— START EXTRACTED RECORDS —
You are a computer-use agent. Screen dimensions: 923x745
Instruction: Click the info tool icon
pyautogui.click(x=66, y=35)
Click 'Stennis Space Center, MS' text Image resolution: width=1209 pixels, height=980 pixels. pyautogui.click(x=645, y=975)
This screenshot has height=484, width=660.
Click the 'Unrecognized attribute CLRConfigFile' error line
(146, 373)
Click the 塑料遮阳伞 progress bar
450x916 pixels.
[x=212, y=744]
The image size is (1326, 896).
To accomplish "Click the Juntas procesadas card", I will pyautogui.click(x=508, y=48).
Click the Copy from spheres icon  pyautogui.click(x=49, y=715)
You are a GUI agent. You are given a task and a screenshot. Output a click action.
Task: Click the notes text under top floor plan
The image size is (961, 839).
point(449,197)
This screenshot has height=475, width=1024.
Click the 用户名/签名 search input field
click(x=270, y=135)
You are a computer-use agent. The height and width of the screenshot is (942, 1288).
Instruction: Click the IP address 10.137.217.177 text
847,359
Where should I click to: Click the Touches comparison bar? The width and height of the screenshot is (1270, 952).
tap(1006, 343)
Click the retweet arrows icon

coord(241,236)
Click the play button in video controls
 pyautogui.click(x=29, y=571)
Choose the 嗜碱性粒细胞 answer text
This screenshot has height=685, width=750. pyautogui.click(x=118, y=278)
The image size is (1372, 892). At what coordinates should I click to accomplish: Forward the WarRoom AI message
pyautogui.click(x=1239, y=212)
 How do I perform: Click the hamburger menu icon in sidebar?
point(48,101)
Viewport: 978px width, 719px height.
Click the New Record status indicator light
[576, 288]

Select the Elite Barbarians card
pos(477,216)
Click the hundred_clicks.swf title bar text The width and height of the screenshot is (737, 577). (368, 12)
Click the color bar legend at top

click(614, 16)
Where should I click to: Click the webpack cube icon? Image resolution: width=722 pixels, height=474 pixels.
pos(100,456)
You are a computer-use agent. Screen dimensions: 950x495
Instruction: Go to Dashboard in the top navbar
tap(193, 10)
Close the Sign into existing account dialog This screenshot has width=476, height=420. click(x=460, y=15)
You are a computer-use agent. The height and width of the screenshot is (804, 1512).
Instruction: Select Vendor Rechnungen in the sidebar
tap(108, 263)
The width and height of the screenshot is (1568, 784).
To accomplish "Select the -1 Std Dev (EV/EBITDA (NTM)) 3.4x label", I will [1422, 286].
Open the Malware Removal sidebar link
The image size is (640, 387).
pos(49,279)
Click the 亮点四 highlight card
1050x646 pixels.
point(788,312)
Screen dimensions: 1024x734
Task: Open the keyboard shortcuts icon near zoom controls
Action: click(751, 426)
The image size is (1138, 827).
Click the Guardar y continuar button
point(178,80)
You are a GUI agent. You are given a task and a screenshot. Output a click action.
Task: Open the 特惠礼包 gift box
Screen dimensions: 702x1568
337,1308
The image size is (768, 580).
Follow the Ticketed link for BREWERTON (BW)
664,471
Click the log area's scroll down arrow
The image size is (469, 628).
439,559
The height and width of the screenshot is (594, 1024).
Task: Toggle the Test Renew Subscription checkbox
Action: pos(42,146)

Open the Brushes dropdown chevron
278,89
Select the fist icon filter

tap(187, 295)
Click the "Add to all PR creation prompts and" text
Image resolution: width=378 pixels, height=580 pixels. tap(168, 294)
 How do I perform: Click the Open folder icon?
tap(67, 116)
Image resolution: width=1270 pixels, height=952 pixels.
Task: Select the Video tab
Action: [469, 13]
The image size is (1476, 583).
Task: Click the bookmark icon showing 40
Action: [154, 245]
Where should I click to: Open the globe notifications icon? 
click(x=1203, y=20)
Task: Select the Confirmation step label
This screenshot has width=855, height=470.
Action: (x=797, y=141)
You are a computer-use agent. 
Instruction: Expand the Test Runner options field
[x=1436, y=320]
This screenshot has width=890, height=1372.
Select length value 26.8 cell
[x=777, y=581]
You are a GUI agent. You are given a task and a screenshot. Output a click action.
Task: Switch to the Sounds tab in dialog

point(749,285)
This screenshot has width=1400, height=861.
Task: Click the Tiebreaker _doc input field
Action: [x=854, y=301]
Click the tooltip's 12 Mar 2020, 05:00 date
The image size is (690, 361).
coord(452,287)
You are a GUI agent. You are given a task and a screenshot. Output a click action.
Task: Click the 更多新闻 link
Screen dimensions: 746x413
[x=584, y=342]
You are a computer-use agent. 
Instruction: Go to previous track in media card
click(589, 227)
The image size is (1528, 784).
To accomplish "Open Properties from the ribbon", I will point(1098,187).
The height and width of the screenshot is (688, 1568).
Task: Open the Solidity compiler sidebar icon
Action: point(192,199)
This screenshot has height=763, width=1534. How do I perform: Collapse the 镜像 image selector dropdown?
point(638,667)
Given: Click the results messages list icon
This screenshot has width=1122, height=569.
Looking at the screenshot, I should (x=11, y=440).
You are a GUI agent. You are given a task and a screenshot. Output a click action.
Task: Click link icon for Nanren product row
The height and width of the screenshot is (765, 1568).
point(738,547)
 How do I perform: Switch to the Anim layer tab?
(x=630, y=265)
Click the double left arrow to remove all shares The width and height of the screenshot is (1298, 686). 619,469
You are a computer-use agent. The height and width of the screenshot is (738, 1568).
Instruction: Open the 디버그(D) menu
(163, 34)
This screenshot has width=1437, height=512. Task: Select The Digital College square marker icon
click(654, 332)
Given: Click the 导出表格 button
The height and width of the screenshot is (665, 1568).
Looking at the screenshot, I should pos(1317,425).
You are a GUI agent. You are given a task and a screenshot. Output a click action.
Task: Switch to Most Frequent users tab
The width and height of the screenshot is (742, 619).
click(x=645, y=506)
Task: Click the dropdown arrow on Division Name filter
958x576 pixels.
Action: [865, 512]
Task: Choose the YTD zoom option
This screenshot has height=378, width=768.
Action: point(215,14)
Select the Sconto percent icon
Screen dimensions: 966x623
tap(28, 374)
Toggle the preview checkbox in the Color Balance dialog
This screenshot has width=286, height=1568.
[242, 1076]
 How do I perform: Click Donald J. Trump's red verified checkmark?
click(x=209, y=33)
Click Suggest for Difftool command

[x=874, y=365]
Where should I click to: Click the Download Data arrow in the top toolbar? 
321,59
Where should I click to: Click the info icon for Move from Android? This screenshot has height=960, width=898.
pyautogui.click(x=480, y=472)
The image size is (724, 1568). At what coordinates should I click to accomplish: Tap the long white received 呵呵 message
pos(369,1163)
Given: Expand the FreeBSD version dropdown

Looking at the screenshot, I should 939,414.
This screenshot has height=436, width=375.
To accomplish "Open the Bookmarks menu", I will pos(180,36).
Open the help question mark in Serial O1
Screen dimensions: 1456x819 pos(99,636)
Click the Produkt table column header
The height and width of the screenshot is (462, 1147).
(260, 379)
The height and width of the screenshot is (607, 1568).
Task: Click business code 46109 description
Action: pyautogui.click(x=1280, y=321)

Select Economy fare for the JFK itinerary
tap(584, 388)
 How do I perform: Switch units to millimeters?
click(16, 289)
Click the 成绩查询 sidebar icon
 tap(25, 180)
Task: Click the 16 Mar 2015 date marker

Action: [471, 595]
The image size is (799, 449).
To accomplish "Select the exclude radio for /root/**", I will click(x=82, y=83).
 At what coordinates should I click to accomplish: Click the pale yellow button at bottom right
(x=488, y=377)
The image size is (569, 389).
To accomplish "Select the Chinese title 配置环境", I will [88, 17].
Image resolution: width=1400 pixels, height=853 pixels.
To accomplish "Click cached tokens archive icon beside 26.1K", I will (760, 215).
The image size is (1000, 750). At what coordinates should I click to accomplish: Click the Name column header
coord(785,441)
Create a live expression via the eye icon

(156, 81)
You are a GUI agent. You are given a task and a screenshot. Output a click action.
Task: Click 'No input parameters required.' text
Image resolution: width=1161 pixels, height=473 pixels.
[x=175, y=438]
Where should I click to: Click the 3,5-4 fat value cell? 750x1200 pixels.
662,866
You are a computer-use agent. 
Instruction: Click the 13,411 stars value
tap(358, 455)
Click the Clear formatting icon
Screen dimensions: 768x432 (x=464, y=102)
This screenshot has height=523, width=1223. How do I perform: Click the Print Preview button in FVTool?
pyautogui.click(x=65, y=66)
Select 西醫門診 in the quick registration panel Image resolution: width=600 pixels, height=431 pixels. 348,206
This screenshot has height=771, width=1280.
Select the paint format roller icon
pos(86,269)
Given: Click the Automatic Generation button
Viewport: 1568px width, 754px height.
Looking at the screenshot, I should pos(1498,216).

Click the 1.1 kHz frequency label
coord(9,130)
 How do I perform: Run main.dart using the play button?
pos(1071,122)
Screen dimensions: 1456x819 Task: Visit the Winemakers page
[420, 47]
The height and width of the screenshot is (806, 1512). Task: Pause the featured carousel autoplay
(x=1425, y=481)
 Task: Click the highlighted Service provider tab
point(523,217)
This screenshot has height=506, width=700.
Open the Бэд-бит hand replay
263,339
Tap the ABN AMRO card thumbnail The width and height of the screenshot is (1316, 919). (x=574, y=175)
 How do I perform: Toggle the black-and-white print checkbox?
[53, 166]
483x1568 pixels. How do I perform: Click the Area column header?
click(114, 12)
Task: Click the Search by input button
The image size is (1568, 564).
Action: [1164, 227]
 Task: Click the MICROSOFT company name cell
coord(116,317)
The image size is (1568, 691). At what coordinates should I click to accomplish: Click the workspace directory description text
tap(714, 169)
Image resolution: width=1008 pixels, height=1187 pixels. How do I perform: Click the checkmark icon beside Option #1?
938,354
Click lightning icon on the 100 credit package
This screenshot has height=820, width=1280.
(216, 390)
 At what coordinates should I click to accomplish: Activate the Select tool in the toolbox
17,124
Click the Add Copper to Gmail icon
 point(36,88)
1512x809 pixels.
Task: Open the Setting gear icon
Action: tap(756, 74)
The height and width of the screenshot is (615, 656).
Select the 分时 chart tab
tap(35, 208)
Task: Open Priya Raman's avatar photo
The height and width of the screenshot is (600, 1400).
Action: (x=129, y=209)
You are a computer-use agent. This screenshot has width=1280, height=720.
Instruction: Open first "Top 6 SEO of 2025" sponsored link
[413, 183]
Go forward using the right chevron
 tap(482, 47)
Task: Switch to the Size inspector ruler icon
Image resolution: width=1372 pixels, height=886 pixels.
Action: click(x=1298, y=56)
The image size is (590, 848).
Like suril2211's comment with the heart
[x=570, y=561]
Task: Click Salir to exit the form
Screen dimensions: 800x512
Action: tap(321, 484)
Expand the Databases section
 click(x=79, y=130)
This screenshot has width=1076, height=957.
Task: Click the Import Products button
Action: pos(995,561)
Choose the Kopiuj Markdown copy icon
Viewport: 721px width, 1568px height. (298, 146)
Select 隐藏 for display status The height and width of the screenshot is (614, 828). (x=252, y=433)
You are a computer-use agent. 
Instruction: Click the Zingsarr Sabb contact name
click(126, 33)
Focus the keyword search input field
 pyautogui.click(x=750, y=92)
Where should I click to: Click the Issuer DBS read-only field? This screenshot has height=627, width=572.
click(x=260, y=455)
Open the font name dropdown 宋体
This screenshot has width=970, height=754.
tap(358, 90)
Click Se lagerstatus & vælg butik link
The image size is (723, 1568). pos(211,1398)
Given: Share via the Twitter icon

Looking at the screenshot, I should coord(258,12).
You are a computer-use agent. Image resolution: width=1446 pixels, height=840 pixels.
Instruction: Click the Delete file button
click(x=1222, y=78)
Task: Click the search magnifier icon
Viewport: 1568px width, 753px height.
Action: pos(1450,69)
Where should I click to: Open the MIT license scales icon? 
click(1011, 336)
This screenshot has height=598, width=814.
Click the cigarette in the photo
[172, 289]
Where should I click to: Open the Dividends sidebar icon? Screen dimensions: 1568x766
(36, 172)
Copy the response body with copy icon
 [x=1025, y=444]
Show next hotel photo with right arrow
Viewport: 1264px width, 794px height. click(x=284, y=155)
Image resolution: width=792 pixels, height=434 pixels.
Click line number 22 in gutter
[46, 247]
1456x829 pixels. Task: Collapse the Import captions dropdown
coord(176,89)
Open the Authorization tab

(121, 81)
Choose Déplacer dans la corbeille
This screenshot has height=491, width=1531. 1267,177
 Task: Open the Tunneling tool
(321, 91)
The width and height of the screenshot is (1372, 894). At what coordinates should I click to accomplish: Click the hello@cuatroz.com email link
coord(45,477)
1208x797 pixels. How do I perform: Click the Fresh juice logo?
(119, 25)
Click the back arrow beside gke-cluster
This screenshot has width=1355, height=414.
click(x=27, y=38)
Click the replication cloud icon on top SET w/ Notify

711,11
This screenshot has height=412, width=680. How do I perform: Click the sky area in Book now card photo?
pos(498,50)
— END EXTRACTED RECORDS —
== EXERCISE INSTRUCTIONS ==
Lay out everything from the line containing "Image resolution: width=792" down to the line containing "coord(45,477)", both included, as a JSON list of strings with one string per line and blank lines omitted.

== EXERCISE SOLUTION ==
[
  "Image resolution: width=792 pixels, height=434 pixels.",
  "Click line number 22 in gutter",
  "[46, 247]",
  "1456x829 pixels. Task: Collapse the Import captions dropdown",
  "coord(176,89)",
  "Open the Authorization tab",
  "(121, 81)",
  "Choose Déplacer dans la corbeille",
  "This screenshot has height=491, width=1531. 1267,177",
  " Task: Open the Tunneling tool",
  "(321, 91)",
  "The width and height of the screenshot is (1372, 894). At what coordinates should I click to accomplish: Click the hello@cuatroz.com email link",
  "coord(45,477)"
]